====== Study material ======

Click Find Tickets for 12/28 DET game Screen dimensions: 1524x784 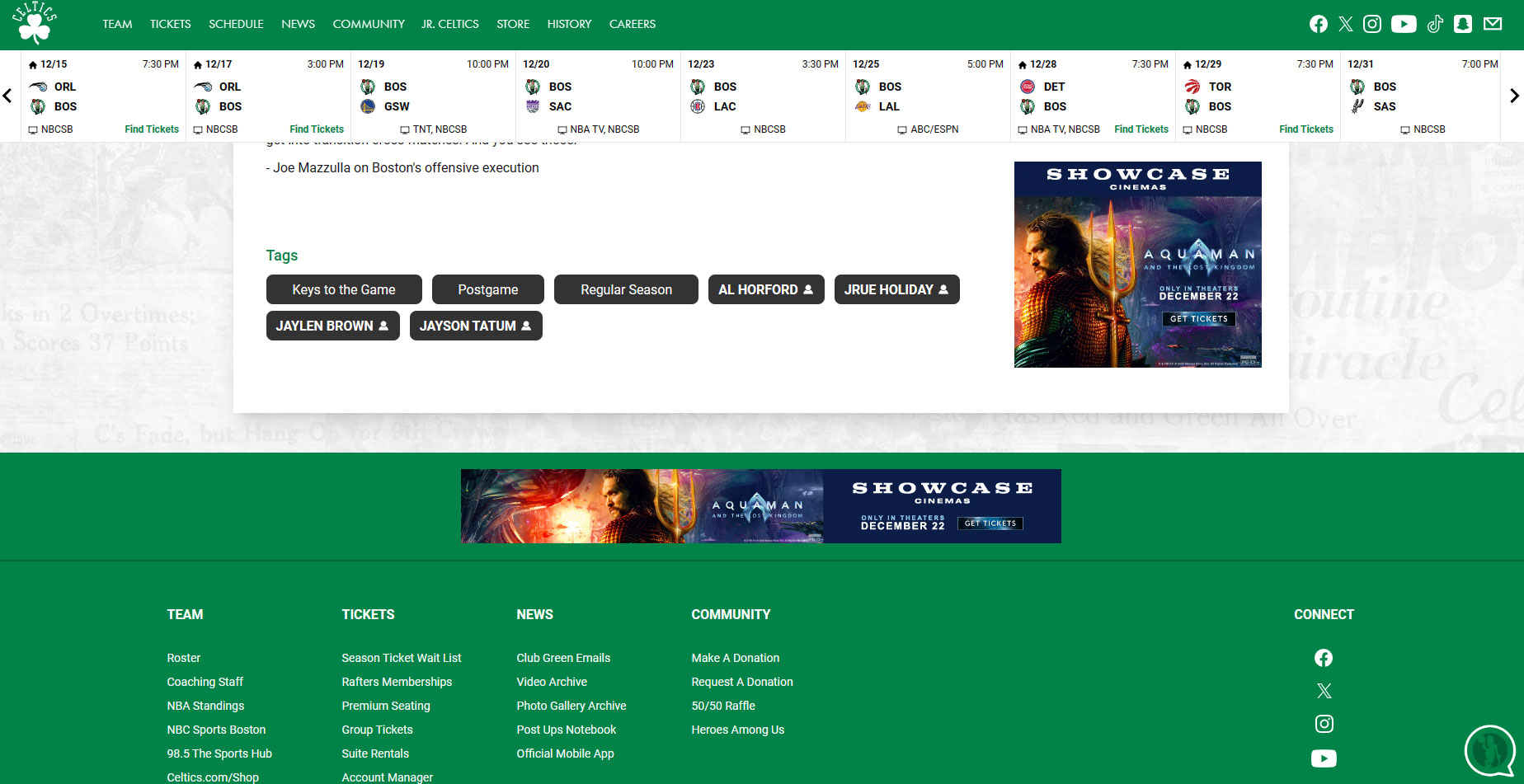click(1141, 129)
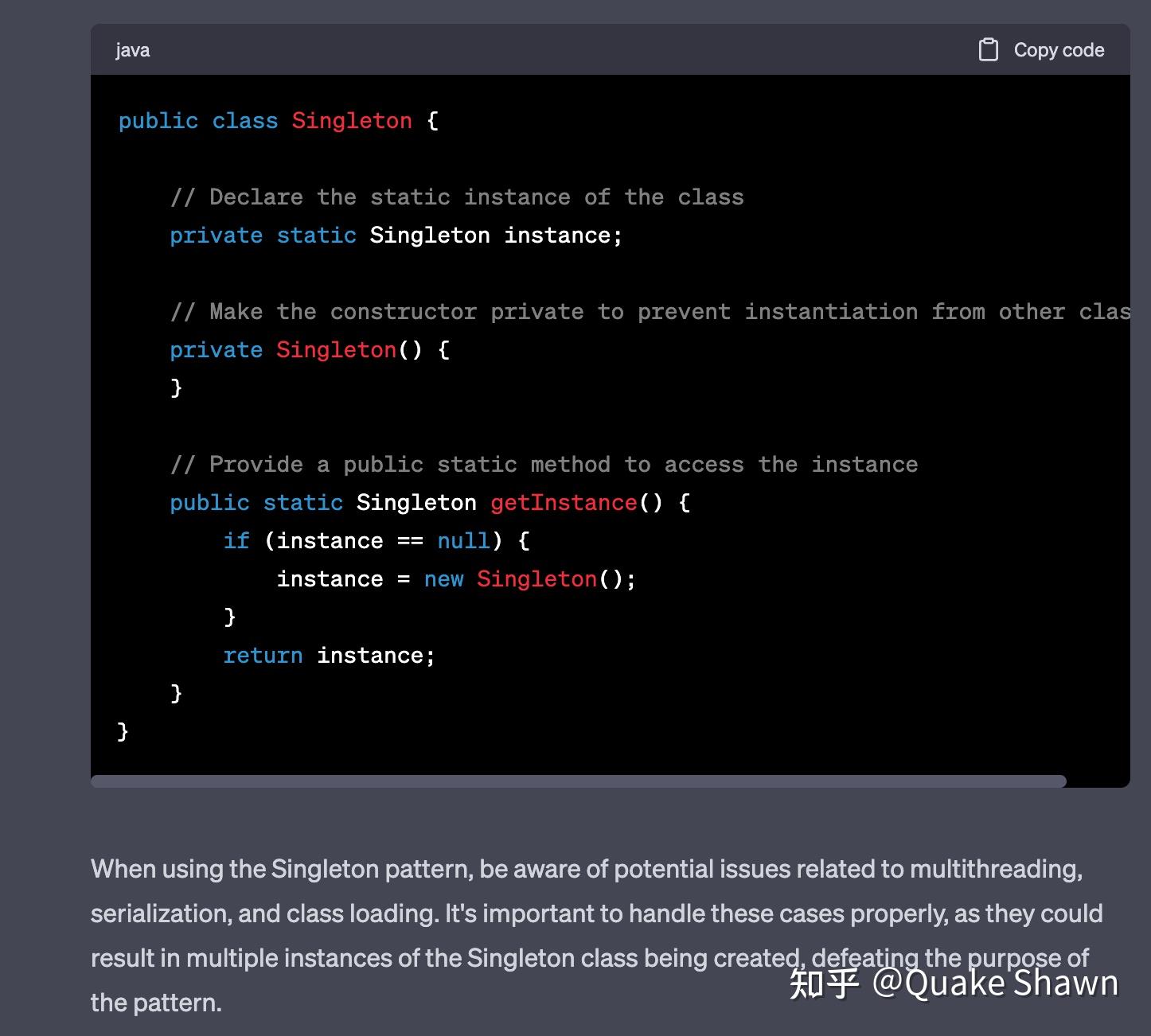This screenshot has width=1151, height=1036.
Task: Select the java language label
Action: coord(132,49)
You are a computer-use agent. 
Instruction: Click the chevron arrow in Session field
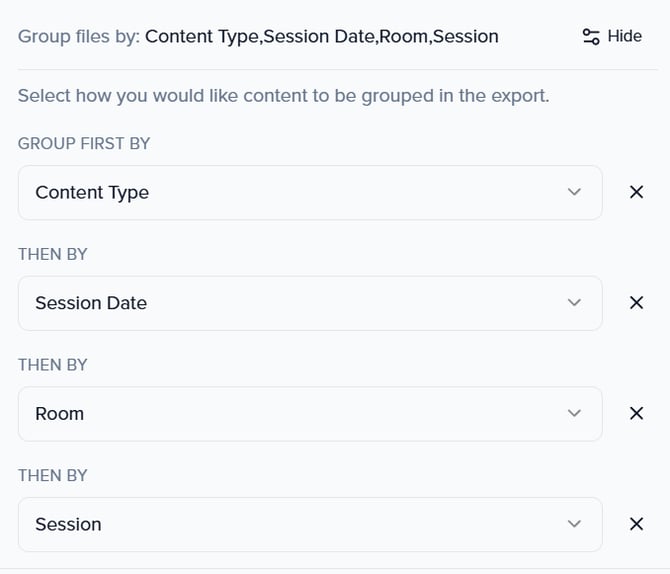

======

→ **What you need to do**
The expected output is the lines from the line that contains "You are a computer-use agent." through the last line of the material, reproduced exactly, with both ends present and pictures absent.

→ **Final answer**
You are a computer-use agent. 
Instruction: Click the chevron arrow in Session field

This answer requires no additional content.